He managed to get into Frick’s office. He fired two bullets at him and missed, because he was an incompetent clod. He was then tackled but managed to stab Frick three times.

But Frick did not suffer serious wounds. An associate of Berkman and Goldman’s named Modest Aronstam arrived in Pittsburgh the next day with dynamite to finish the job, but he was already known and when his name appeared in newspapers, he fled.

Let’s step back a moment and look at the ridiculousness of this act. It would be one thing if the Homestead strikers themselves decided to kill Frick. One could almost justify it. It wouldn’t have been the first time Gilded Age strikers used violence to defend their interests.

The Molly Maguires, while not really a labor movement per se, had done this.

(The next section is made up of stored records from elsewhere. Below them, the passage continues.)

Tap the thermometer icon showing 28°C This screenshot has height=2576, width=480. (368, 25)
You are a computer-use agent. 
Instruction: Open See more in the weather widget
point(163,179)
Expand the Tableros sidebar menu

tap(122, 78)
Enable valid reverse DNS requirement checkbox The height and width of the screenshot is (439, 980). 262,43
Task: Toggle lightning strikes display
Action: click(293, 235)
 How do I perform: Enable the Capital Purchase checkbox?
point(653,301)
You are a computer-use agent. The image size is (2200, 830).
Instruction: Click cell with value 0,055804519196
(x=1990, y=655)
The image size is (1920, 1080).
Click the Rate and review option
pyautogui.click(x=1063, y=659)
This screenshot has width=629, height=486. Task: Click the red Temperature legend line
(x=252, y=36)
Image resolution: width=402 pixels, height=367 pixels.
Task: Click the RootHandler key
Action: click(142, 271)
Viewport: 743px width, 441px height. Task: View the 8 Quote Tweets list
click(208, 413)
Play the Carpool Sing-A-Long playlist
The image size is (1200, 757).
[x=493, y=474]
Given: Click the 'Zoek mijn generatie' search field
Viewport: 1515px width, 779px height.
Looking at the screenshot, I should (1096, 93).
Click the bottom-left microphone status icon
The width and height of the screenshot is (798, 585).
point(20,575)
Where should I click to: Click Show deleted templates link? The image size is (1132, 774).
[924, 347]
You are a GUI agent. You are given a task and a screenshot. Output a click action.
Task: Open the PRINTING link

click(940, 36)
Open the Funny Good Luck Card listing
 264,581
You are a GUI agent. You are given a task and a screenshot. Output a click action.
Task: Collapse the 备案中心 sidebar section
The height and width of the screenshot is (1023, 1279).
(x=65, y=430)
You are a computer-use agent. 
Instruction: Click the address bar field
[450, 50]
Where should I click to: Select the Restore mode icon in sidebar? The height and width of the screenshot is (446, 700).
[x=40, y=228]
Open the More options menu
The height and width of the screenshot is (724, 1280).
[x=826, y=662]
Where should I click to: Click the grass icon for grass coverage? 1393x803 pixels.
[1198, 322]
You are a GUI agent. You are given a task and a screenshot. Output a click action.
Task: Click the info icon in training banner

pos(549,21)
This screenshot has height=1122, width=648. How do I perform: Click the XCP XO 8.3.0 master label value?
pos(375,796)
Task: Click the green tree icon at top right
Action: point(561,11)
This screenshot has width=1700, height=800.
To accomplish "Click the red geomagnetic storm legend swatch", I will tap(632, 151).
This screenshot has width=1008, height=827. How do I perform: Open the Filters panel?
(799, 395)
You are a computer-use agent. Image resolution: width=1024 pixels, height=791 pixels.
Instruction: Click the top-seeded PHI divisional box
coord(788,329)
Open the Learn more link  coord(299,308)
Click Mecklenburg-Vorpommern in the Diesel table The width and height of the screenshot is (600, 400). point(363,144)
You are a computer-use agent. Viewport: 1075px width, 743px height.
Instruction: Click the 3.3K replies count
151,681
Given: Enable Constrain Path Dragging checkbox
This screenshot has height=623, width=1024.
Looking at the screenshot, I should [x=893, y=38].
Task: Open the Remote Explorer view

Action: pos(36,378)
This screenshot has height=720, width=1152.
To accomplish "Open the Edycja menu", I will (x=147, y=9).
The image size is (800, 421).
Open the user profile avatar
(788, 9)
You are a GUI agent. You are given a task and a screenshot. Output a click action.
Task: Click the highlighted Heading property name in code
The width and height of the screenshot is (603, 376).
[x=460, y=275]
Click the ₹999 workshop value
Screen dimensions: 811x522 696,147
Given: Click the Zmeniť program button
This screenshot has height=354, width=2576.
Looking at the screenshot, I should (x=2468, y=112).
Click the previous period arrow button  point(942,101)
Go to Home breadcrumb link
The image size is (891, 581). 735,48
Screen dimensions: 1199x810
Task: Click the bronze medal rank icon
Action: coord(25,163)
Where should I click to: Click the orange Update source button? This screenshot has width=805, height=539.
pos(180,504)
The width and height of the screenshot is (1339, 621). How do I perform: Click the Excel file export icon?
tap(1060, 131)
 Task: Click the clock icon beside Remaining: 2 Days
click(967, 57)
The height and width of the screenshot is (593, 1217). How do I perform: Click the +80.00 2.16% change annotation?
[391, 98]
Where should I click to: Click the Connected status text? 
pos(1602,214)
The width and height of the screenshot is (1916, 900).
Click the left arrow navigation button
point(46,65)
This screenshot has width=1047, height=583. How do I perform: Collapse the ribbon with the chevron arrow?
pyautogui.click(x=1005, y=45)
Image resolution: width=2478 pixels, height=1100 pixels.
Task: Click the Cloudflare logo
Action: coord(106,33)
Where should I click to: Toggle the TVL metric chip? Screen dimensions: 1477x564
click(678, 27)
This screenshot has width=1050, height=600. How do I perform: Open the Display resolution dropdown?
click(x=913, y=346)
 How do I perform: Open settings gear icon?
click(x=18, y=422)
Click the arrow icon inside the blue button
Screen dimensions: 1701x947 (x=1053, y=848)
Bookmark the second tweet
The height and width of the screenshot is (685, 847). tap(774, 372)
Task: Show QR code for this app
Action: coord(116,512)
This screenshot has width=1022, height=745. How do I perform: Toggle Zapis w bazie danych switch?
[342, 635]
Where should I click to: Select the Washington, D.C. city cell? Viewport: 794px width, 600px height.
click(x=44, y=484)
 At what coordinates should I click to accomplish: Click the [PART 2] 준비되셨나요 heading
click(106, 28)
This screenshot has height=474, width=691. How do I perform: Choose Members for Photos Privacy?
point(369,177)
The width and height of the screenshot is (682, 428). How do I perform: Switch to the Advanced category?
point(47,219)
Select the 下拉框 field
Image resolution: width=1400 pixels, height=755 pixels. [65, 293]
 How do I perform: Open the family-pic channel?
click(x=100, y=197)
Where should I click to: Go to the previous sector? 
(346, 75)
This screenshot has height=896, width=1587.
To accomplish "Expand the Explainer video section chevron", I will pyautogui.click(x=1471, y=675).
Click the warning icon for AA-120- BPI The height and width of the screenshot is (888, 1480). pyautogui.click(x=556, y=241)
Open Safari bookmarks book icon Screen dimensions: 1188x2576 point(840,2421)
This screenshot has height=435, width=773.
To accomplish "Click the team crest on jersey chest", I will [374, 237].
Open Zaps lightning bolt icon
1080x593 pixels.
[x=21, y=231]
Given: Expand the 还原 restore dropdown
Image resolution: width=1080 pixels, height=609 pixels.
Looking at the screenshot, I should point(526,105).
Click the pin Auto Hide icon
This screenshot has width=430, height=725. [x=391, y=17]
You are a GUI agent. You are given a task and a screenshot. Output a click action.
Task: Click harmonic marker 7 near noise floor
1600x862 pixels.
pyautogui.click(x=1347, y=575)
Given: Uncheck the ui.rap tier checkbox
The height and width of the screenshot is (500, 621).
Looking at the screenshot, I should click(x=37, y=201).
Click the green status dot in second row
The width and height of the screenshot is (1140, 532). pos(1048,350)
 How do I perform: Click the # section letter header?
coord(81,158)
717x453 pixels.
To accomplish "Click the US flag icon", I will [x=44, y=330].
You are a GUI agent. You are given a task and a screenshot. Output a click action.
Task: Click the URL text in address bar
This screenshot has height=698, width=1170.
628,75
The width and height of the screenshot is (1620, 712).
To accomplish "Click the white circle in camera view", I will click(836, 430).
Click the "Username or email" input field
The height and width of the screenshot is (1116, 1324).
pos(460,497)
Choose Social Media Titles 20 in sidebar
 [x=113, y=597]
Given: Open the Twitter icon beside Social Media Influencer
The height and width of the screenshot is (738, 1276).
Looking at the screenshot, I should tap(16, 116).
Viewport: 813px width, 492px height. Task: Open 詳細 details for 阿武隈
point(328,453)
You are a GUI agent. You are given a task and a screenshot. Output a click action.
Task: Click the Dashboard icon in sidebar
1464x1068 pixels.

Some anarchist threw the bomb at Haymarket, and while it was certainly not a member of the McCormick workers union who cops had killed the previous day, it was at least someone involved in the larger maelstrom of the Chicago 8-hour day strikes.

The miners at the Frisco Mill in Idaho had bombed a mine in a pitched battle with Pinkertons. In 1910, two Ironworkers leaders would blow up the Los Angeles Times building because Harrison Gray Otis was so critical to that city’s anti-unionism.

The latter ended up a complete disaster and was a bad idea to begin with, but at least in all these cases, it was the affected workers acting.

And then at Blair Mountain, West Virginia miners rose up in armed revolt against their oppression, leading to the largest domestic insurrection since the Civil War.

Berkman and Goldman were acting out of pure ideology. They didn’t know any Homestead workers and they didn’t consult with any Homestead workers.

Moreover, the attempted assassination turned public sympathy away from the strikers, who of course had nothing to do with it. Even Johann Most repudiated Berkman for this, embittering him. All Berkman’s actions accomplished was 14 years in prison.

He got out in 1906 and still worked with Goldman, even though their romance was dead. He suffered from crippling depression in his post-prison years. Finally, in 1907, Goldman named him editor of her paper, Mother Earth, and this gave him more purpose.

Berkman learned nothing. He was involved in a plot to build bombs after the Ludlow Massacre, again totally disconnected from the mineworkers. But one went off in the apartment where they were being built and most of his co-conspirators died.

Both Berkman and Goldman were rounded up and deported to the Soviet Union during the Red Scare. They both became disillusioned as well, but found themselves isolated by the left which had largely turned toward seeing the Soviet experiment as the future.

Berkman moved to France in 1925 and lived there until 1936, when he committed suicide because his health was failing badly.

He still didn’t know how to use a gun. He missed his heart and instead lingered on, unable to speak, for a while before slowly dying.

It’s also worth noting that for all their fame, not only did Berkman really accomplish nothing but to be honest, Goldman didn’t either.

They never connected with actual workers movements, nor did they become involved in the IWW, which certainly welcomed leading anarchists as organizers and propagandists.

They were independent operators and are massively overrated as historical figures, especially Goldman, who used her fame to give speaking tours that made her a good bit of money and avoided the hard work of organizing.

I’m not really taking a shot at Goldman here–but it is worth noting that in a life where there were always big time worker movements taking place, she played a key role in…none of them. As opposed to Mother Jones or Elizabeth Gurley Flynn or Clara Lemlich.

Frick would go on to be the most publicly hated man of the Gilded Age.

This was hardly the last moment of anti-employer or anti-capitalist violence during the Gilded Age. Most famous was Leon Czolgosz’s assassination of President William McKinley. Czolgosz made Berkman look rational and sane.

Eventually, all this violence did lead the government to begin wondering why and discovering that, yes, workers did have it horrible. But none of these acts caused anything close to the revolution that Berkman wanted to spark.